Material for this task:
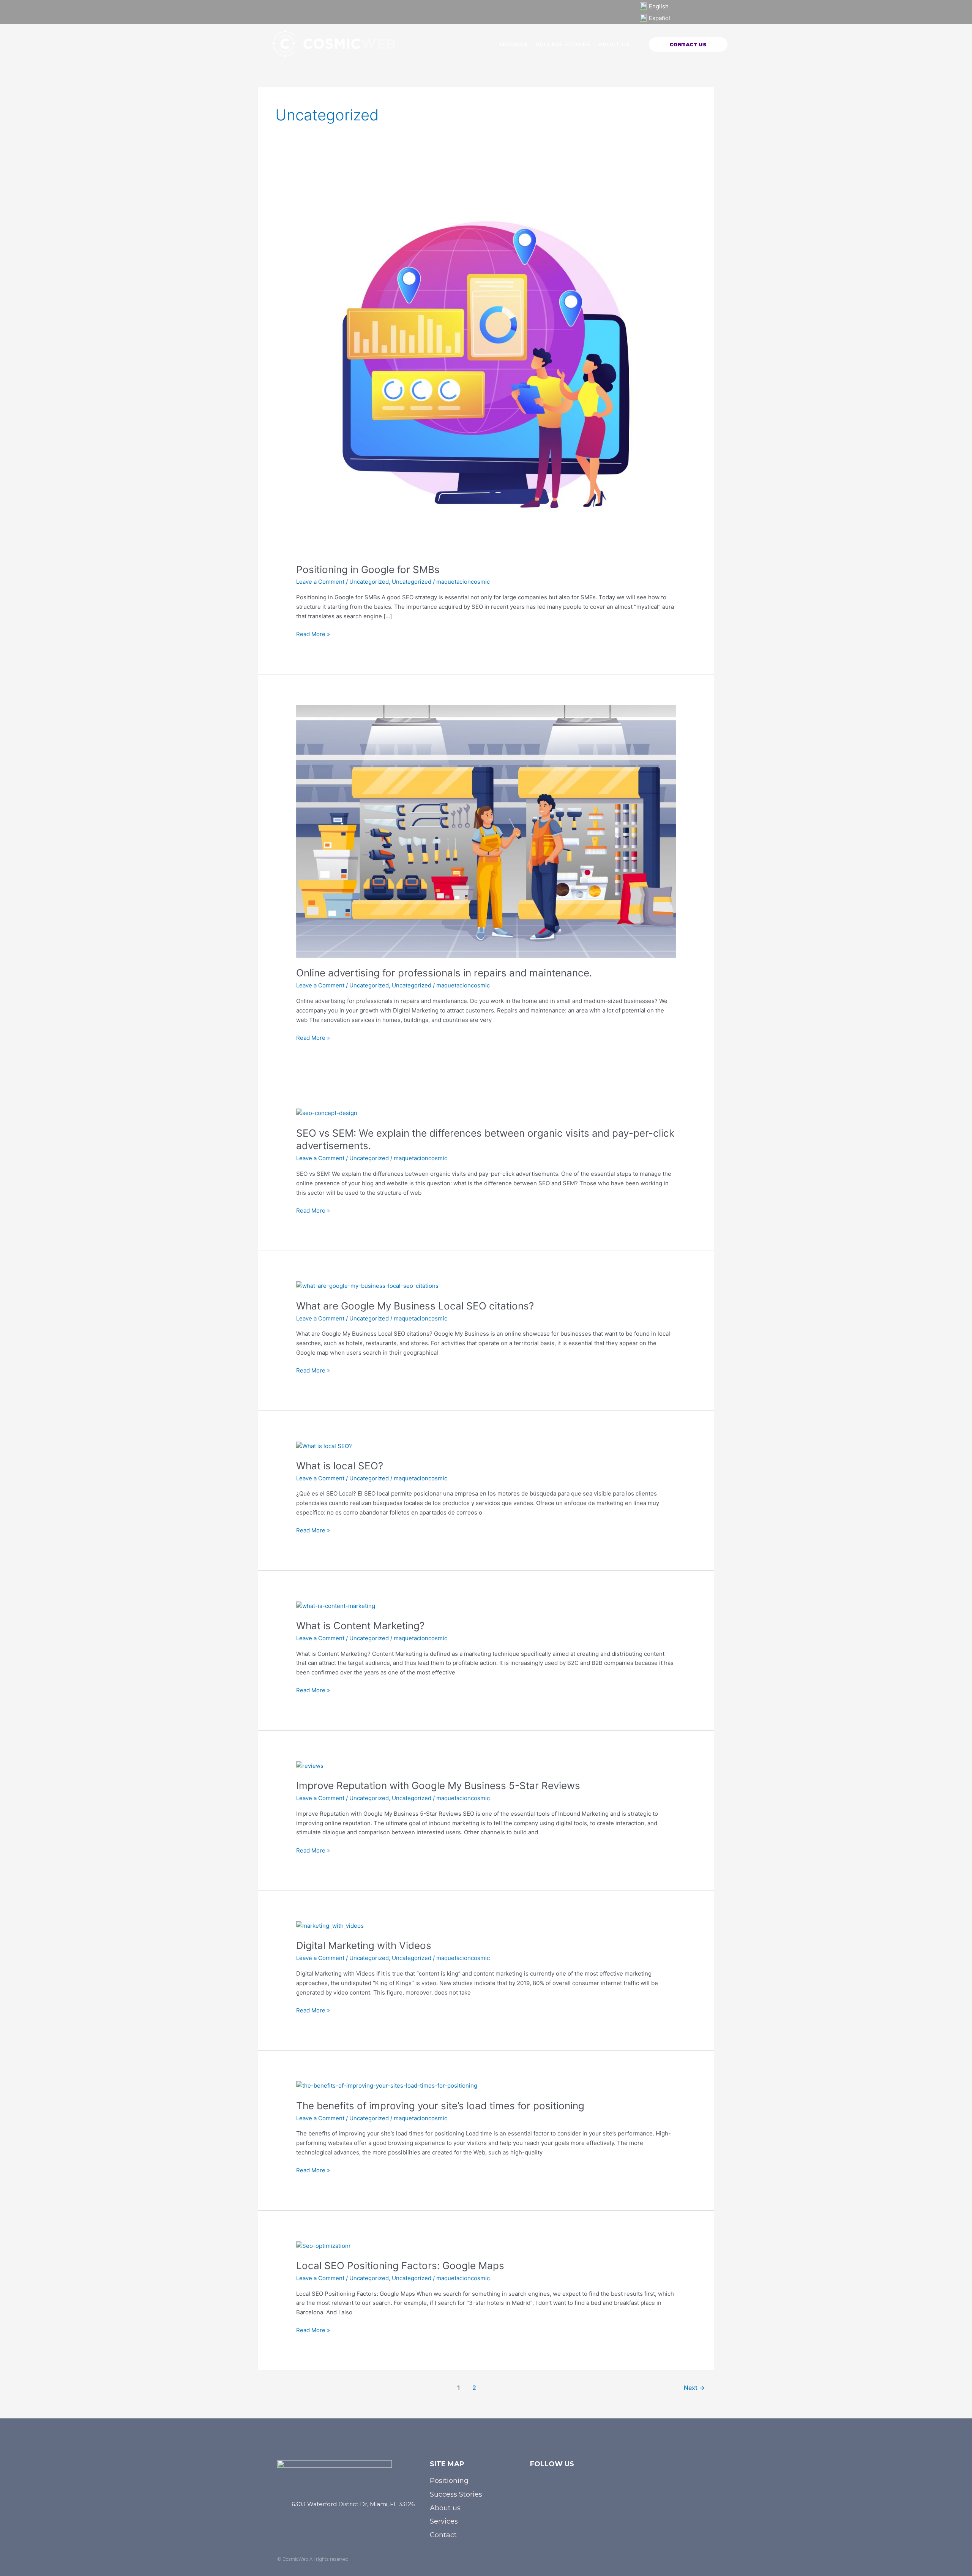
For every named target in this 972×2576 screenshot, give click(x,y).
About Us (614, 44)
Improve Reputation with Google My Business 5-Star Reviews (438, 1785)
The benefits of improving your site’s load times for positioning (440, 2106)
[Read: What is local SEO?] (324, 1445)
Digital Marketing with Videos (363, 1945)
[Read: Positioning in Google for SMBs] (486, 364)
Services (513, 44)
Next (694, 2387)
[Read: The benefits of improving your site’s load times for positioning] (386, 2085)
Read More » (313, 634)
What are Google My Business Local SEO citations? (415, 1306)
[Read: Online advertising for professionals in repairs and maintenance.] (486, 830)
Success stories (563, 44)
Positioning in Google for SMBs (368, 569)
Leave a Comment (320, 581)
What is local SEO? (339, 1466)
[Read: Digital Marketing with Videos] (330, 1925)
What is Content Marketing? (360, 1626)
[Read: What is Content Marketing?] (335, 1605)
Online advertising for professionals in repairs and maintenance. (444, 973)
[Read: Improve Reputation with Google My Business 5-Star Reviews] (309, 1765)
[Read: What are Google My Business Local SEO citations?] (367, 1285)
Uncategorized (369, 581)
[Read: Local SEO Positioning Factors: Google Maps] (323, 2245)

Exercise prompt: The expected output is the material above, repeated exactly and free of pictures.

Result for this exercise:
For every named target in this 972×2576 screenshot, give click(x,y).
About Us (614, 44)
Improve Reputation with Google My Business 5-Star Reviews (438, 1785)
The benefits of improving your site’s load times for positioning (440, 2106)
[Read: What is local SEO?] (324, 1445)
Digital Marketing with Videos (363, 1945)
[Read: Positioning in Google for SMBs] (486, 364)
Services (513, 44)
Next (694, 2387)
[Read: The benefits of improving your site’s load times for positioning] (386, 2085)
Read More » (313, 634)
What are Google My Business Local SEO citations? (415, 1306)
[Read: Online advertising for professionals in repairs and maintenance.] (486, 830)
Success stories (563, 44)
Positioning in Google for SMBs (368, 569)
Leave a Comment (320, 581)
What is local SEO? (339, 1466)
[Read: Digital Marketing with Videos] (330, 1925)
What is Content Marketing? (360, 1626)
[Read: What is Content Marketing?] (335, 1605)
Online advertising for professionals in repairs and maintenance. (444, 973)
[Read: Improve Reputation with Google My Business 5-Star Reviews] (309, 1765)
[Read: What are Google My Business Local SEO citations?] (367, 1285)
Uncategorized (369, 581)
[Read: Local SEO Positioning Factors: Google Maps] (323, 2245)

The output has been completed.